There are few more original and uncompromising auteurs working today than Carlos Reygadas.  The director of Japón (Japan, 2002), Batalla en el cielo (Battle In Heaven, 2005), Luz silenciosa (Silent Light, 2007) and the infinitely enigmatic Post Tenebras Lux (2012), Reygadas is unique amongst Mexican contemporaries such as Del Toro, Iñàrritu and Cuarón and possesses an artistic aesthetic and sensibility all of his very own. He is a filmmaker for whom sound is as important as image. For Reygadas, cinema is all about tone and texture.

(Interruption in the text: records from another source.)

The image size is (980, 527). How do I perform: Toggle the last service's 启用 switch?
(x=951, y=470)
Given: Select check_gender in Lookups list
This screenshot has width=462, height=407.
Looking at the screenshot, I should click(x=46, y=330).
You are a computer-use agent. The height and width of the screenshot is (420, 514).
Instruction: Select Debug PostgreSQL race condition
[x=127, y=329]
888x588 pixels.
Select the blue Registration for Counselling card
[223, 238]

Like his previous work (which as well as his features incorporates installations), Nuestro tiempo (Our Time, 2018) is a hypnotic and provocative meditation on issues of the physical, spiritual and existential variety. Reygadas has always enjoyed making his audience uncomfortable, forcing them to engage with his work in a manner that is perhaps alien to more mainstream cinema. It’s a commitment, if accepted, that pays rich dividends.

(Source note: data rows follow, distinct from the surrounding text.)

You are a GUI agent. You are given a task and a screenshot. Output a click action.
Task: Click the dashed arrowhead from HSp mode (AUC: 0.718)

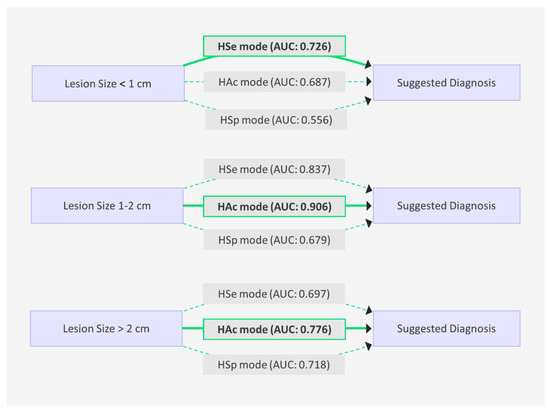(368, 346)
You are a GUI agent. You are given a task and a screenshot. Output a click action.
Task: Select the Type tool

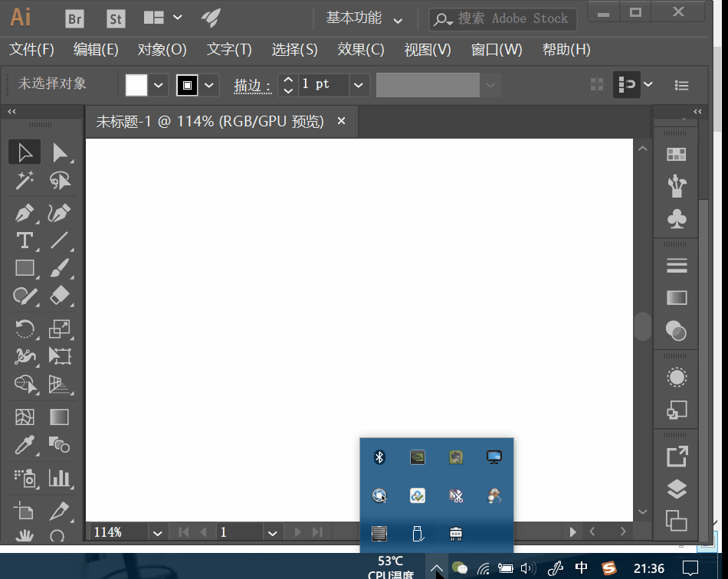(25, 240)
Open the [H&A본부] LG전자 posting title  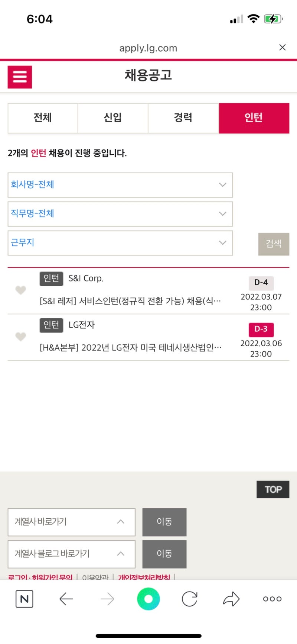pyautogui.click(x=131, y=348)
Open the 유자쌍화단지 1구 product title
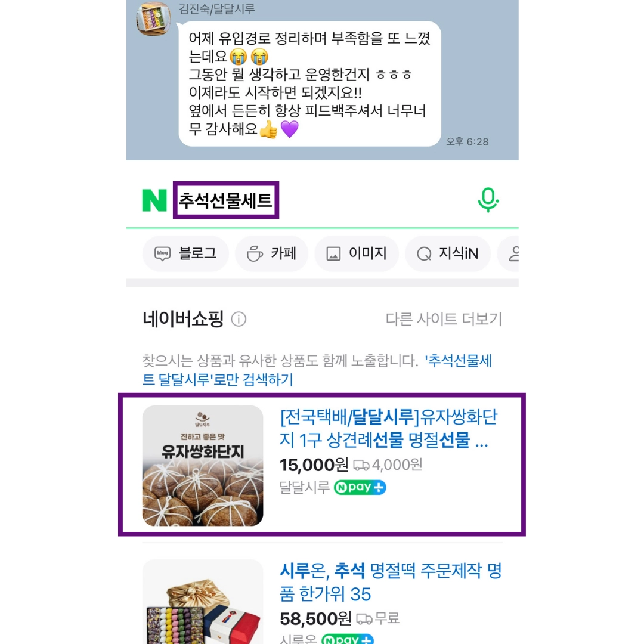644x644 pixels. click(388, 428)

Featuring the director and his wife Natalia López in the lead roles, the film follows Juan and Esther as they live on their remote but idyllic cattle ranch with their children. The couple has until now enjoyed an open relationship, but when Esther falls in love with an American horse trainer, she stops sharing details of her affair with her husband. The pain of not being in control leads to Juan questioning the conjugal arrangement and his own limitations and slowly but surely he begins to unravel, losing himself in a maelstrom of punishing recriminations and jealous emotions.

Produced by Jaime Romandia, Reygadas’s long term partner, and gorgeously and sensuously shot by Diego García, who also acted as the cinematographer on Apichatpong Weerasethakul’s Cemetery of Splendour, the film initially ruminates on life at the ranch (which is punctuated by excursions to Mexico City) and the joy of a rural existence unburdened by convention. The lives of the children (played by the real life progeny of Reygadas and López, an editor who has worked with Reygadas, Amat Escalante and Lisandro Alonso) seem especially carefree and idyllic as they frolic and play amongst nature. Clouds however begin to gather and Nuestro tiempo seamlessly segues into an incredibly courageous and bracingly raw portrait of a marriage relationship in crisis that is unafraid to both blur and probe the lines between fact and fiction. Initially evocative of Calendar (1993) by Atom Egoyan, the stakes here are arguably higher as the viewer is invited to ruminate on how much we are seeing is torn from reality.

An elemental and endlessly fascinating work that contrasts the brutality of nature with the propensity for violence triggered by human emotions, this also reminds us that film and filming is an act of voyeurism. It will leave you shaken and stirred.

Jason Wood
Essay originally written for Frames of Representation.